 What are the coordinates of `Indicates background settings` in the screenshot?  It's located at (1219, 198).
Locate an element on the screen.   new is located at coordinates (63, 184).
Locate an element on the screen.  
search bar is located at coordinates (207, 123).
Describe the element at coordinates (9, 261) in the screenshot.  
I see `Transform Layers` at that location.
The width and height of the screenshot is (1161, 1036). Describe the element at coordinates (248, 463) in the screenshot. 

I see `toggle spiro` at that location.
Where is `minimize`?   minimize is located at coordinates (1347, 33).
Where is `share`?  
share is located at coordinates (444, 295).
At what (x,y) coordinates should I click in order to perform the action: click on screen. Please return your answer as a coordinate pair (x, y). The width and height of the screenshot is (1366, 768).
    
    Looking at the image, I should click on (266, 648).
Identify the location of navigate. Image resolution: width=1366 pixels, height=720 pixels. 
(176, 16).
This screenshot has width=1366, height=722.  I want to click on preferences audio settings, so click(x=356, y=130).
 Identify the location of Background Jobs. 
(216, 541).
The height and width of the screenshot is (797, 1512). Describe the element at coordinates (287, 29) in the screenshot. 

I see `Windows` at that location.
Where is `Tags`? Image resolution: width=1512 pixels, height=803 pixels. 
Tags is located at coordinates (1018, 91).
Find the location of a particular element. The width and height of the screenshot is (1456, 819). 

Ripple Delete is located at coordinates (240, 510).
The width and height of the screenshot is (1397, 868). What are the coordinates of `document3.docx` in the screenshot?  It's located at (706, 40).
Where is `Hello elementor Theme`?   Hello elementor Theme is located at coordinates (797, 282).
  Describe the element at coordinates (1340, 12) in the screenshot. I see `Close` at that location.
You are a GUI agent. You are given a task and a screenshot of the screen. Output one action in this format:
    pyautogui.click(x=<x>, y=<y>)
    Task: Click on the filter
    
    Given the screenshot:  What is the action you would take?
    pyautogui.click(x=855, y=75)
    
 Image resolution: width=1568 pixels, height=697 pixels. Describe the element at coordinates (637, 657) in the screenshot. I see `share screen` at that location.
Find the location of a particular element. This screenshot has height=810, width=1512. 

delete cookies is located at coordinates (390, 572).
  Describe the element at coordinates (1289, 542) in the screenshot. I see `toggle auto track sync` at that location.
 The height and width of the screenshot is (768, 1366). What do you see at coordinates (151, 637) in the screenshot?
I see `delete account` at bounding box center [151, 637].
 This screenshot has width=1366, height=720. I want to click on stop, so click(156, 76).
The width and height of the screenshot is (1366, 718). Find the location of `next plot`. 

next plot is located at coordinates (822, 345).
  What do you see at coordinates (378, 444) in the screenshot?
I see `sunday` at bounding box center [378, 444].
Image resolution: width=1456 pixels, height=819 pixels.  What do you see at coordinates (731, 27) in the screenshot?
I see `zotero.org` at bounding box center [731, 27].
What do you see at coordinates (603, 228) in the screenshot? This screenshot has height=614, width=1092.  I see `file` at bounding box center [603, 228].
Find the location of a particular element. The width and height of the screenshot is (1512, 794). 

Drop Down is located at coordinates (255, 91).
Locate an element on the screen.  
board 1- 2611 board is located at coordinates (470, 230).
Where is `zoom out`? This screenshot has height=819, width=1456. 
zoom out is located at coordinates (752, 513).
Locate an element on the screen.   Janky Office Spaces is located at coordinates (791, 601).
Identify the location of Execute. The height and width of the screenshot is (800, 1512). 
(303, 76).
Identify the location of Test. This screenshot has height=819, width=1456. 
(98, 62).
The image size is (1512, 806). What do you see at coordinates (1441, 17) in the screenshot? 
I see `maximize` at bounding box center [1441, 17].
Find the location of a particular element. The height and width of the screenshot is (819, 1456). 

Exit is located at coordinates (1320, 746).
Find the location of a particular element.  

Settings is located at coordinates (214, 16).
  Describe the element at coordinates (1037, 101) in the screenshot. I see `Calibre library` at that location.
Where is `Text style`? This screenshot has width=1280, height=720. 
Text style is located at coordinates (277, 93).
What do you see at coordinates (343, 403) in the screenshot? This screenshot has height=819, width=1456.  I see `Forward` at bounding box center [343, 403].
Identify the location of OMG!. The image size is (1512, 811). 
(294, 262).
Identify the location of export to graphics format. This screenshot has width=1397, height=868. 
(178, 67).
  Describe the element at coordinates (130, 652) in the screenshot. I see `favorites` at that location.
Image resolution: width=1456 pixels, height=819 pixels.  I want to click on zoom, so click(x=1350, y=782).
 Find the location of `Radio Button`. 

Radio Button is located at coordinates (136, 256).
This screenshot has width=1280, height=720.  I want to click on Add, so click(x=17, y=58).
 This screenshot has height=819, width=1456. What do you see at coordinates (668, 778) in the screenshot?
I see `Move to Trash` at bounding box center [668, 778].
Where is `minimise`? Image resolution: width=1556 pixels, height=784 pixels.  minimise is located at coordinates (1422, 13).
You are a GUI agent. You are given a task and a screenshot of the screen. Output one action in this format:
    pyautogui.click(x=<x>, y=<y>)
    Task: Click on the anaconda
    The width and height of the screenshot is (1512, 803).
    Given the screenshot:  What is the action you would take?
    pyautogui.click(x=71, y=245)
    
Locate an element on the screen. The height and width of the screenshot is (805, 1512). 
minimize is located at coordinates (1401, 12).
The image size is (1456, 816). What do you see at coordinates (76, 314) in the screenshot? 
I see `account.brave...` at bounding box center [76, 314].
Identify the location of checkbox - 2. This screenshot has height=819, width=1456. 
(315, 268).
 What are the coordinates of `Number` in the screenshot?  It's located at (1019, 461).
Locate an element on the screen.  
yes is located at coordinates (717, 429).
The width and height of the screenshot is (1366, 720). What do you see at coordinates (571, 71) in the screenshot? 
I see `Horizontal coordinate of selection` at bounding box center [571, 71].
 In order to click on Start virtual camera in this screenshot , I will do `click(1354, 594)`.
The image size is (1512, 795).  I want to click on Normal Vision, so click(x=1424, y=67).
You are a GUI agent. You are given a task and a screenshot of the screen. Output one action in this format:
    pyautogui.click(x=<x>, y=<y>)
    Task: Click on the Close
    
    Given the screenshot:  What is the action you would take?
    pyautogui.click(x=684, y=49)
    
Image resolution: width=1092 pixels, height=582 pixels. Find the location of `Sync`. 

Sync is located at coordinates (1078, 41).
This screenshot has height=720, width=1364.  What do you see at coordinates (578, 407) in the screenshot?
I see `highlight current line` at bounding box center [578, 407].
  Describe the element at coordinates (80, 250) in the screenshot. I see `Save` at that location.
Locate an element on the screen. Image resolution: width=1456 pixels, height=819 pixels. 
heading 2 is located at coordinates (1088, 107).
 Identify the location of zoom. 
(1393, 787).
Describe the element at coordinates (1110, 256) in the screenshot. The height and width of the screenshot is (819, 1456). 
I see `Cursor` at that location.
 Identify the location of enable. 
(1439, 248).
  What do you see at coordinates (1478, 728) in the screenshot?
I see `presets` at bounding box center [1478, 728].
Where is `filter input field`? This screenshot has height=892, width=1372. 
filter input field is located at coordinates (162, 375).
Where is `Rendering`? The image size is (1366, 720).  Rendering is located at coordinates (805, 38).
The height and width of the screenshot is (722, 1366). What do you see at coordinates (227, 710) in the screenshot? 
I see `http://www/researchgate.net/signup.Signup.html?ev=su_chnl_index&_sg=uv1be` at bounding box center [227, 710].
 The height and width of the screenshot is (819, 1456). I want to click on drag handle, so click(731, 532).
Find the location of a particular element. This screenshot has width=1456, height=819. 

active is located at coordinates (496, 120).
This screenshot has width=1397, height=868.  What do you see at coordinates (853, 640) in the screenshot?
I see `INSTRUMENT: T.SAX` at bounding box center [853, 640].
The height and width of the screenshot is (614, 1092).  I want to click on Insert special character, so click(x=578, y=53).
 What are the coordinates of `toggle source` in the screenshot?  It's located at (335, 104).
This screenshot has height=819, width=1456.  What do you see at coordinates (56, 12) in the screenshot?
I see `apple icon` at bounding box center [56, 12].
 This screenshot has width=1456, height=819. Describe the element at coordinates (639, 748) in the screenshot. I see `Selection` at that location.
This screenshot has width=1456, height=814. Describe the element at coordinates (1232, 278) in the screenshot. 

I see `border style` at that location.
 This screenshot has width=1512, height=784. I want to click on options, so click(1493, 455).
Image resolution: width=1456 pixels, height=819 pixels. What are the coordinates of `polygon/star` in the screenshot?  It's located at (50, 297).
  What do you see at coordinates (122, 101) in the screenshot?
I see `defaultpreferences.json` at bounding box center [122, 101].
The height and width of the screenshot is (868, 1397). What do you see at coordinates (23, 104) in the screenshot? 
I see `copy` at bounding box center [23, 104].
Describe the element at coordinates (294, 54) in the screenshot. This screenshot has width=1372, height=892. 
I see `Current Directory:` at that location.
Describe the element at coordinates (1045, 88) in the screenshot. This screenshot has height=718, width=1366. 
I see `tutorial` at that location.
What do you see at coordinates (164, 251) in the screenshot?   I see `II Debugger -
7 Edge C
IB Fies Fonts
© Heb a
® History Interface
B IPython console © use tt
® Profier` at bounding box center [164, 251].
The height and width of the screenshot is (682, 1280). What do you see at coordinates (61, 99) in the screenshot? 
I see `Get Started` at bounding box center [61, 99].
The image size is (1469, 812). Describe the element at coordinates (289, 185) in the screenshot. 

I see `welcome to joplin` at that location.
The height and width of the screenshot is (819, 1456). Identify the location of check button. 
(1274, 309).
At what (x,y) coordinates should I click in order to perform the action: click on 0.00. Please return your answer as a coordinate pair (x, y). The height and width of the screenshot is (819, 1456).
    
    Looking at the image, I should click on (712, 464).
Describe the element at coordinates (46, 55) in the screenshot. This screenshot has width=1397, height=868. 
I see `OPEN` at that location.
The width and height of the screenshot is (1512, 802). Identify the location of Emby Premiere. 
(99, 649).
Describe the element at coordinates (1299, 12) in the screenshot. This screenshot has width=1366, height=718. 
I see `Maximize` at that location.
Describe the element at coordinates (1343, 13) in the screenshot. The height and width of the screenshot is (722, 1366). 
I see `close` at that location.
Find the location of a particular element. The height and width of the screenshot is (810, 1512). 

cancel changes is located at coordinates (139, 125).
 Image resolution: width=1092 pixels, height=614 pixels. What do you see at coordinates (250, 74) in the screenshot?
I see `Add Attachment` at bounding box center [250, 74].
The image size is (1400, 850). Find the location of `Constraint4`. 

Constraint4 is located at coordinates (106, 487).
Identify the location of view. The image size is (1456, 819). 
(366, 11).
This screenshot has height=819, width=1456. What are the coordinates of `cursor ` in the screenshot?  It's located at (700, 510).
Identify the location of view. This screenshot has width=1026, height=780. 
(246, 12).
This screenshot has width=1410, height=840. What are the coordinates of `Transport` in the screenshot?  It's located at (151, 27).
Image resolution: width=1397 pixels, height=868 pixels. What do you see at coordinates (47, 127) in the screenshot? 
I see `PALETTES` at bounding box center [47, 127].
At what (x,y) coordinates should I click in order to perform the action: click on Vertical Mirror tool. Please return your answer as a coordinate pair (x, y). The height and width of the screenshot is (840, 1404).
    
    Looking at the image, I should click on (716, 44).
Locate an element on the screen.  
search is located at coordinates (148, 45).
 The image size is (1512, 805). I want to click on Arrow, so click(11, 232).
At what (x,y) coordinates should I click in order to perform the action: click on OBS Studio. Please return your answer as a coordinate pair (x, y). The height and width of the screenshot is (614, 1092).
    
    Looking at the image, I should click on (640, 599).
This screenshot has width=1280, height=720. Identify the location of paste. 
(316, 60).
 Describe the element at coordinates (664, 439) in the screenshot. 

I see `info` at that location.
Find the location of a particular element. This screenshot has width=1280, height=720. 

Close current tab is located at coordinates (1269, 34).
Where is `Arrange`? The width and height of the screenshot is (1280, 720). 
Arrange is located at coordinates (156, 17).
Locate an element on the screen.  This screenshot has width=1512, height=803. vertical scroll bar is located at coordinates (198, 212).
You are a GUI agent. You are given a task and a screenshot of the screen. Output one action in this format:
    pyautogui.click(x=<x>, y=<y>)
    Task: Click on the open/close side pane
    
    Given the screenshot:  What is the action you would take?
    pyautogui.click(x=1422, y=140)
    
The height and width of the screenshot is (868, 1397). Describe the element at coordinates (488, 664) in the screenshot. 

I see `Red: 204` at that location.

###

Reproduce the part of the entries that opens with the line containing "640) in the screenshot?" and closes with the line containing "center [122, 101].", changing "Image resolution" to "Display resolution" and leaving everything else unchanged.

This screenshot has width=1397, height=868.  What do you see at coordinates (853, 640) in the screenshot?
I see `INSTRUMENT: T.SAX` at bounding box center [853, 640].
The height and width of the screenshot is (614, 1092).  I want to click on Insert special character, so click(x=578, y=53).
 What are the coordinates of `toggle source` in the screenshot?  It's located at (335, 104).
This screenshot has height=819, width=1456.  What do you see at coordinates (56, 12) in the screenshot?
I see `apple icon` at bounding box center [56, 12].
 This screenshot has width=1456, height=819. Describe the element at coordinates (639, 748) in the screenshot. I see `Selection` at that location.
This screenshot has width=1456, height=814. Describe the element at coordinates (1232, 278) in the screenshot. 

I see `border style` at that location.
 This screenshot has width=1512, height=784. I want to click on options, so click(1493, 455).
Display resolution: width=1456 pixels, height=819 pixels. What are the coordinates of `polygon/star` in the screenshot?  It's located at (50, 297).
  What do you see at coordinates (122, 101) in the screenshot?
I see `defaultpreferences.json` at bounding box center [122, 101].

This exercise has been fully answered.